We extracted data from the medical record at the time of liver transplant from 22 patients with CNI at the Children's Hospital of Pittsburgh, and reviewed explant histology. Continuous data were normally distributed, are presented as mean (±1 SD), and analyzed using two-tailed Student t-test. Categorical data were analyzed using the Chi-square test.


Both alanine transaminase (ALT; mean 87.4 IU/L) and aspartate transaminase (AST; mean 54.6 IU/L) were elevated. Nine (41%) of 22 explants had significant fibrosis. Pericentral (n = 5), periportal (n = 2), and mixed (n = 2) patterns of fibrosis occurred. A significant difference in mean age of subjects with fibrotic versus non-fibrotic livers (16.1 years vs 10.5 years; P = 0.02) was seen. There were no indices of synthetic liver dysfunction or portal hypertension.
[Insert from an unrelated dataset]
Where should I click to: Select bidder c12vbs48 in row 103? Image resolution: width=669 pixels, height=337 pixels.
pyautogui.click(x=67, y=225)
Neither a history of gallstone disease nor excess weight appeared to contribute to the development of fibrosis.


For the first time, we report a 41% prevalence of clinically silent, yet histologically significant fibrosis among subjects with Crigler-Najjar type 1. Risk for fibrosis appears to accrue with time, indicating that earlier intervention may be prudent whenever considering alternative treatments such as hepatocyte transplant, auxiliary liver transplant, or viral gene therapy.